Sure, Trump is destroying the Republican Party, and the impact of his four years in office will likely be felt for generations, unless we do something about the Supreme Court and that pesky 2017 Tax Scam, among other pressing issues. But it's such a relief to know he can't destroy the United States right now.

In fact, Trump can't even go viral right now, as The Post notes.

"He's whistling in the wind," said Megan Squire, a computer science professor at Elon University who studies right-wing online organizing and reviewed data about Trump's audience. "People just aren't following him to his little desk platform, and we can see that in the numbers. The difference is ridiculous. He doesn't have that same ability anymore to constantly put his content in people's faces the way he did before."

He's desperate to regain the spotlight, of course; after all, he's been chasing it for most of his adult life. Advisers tell The Post that the gold-tinted grifter is eager to start another rally tour this summer, and he'd even consider taking his talents to smaller platforms that essentially serve as right-wing echo chambers—"if he received enough money from the platform and could control the terms."

And there's a part of me, that, like The Atlantic's David Graham noted in April, feels like I'm jinxing Trump's glorious irrelevancy just by writing about how much the country seems to be relishing it.

Again, Trump still has the Republican Party under his thumb. I'm not pretending otherwise, even as I celebrate his growing insignificance.


He's also deeply saturated the right-wing with his Big Lie of a stolen election, to the point that conservatives are willing that delusion into reality, as this fascinating thread (click through to read the whole thing) deftly explains.


But in the end, as The Atlantic's Graham notes, there's just one insurmountable obstacle that Trump can't scream his way through, though damned if he didn't try.

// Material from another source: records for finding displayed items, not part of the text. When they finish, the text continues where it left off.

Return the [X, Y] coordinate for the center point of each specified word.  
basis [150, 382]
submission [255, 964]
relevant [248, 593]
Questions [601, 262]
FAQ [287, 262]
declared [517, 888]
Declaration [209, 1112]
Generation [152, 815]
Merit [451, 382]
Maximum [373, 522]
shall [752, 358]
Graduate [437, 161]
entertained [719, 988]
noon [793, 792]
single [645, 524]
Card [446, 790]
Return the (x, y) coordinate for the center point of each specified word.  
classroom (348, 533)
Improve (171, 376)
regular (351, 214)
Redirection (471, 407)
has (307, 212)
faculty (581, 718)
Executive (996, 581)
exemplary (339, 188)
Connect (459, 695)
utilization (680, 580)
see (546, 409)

The basic problem for Trump is that, despite his best and most nefarious efforts, he is no longer president. He just doesn't matter that much now.

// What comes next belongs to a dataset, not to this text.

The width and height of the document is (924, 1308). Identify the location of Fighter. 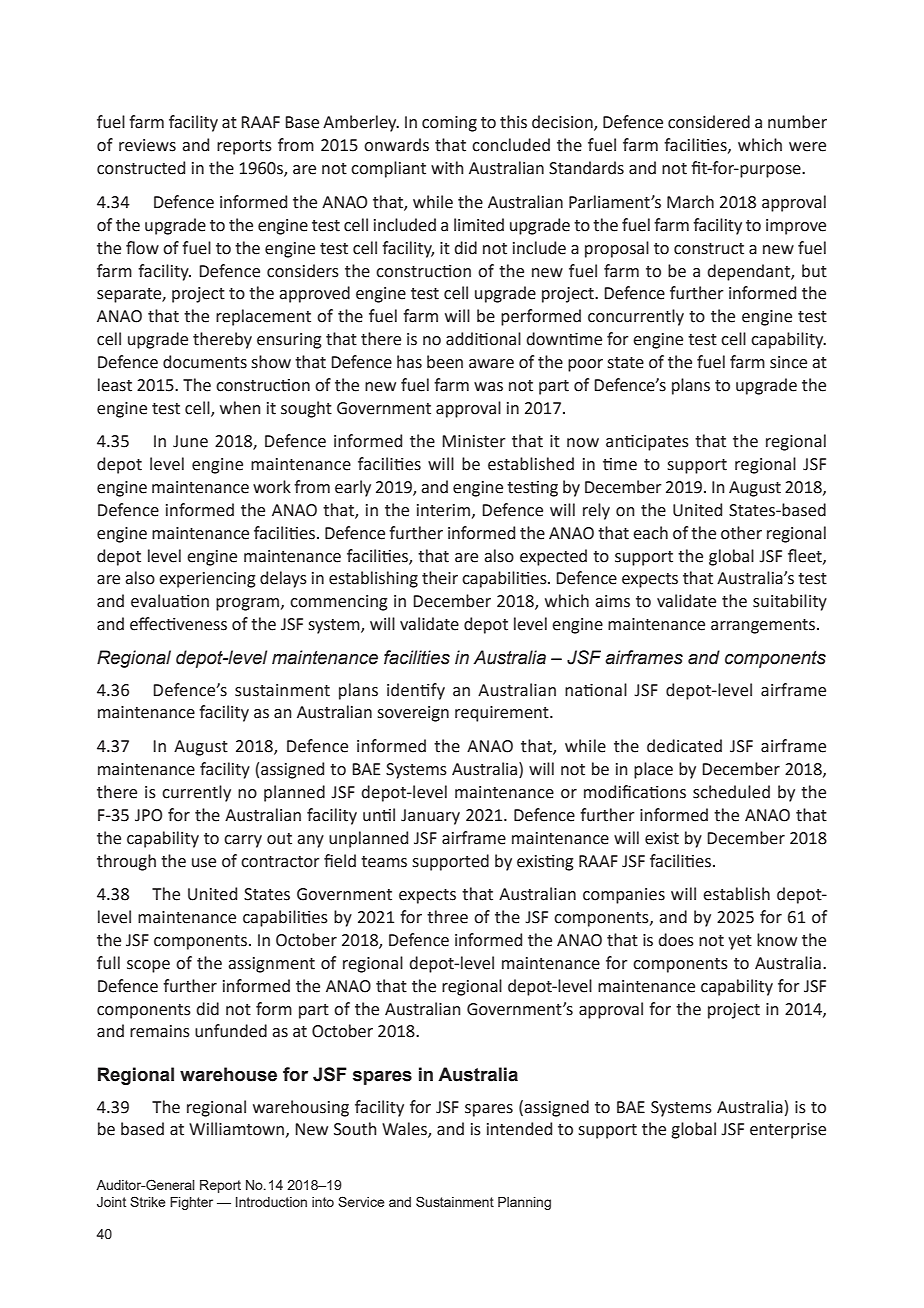
(191, 1203).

We'll see what happens when he resumes his white supremacy hangar tour in the coming months, and when the battles for 2022 and 2024 kick into gear. But for now, it's so nice to start my weekend every Saturday afternoon without fearing what he'll do in those precious 60 hours or so that I unplug from the news each week.

When I plug back in every Tuesday morning, it's a relief to only see headlines about Trump's significant and well-deserved legal troubles—like this well-deserved lawsuit recently filed by the Chinese Americans Civil Rights Coalition, or New York's investigation of the Trump Organization entering the criminal sphere—or stories that center the current administration's fight to undo his reign of terror through repeals and reversals and revocations and just plain old better, progressive policy.

It's a relief we earned, as progressives, as Americans, as the electorate, when we came together to unseat him in 2020.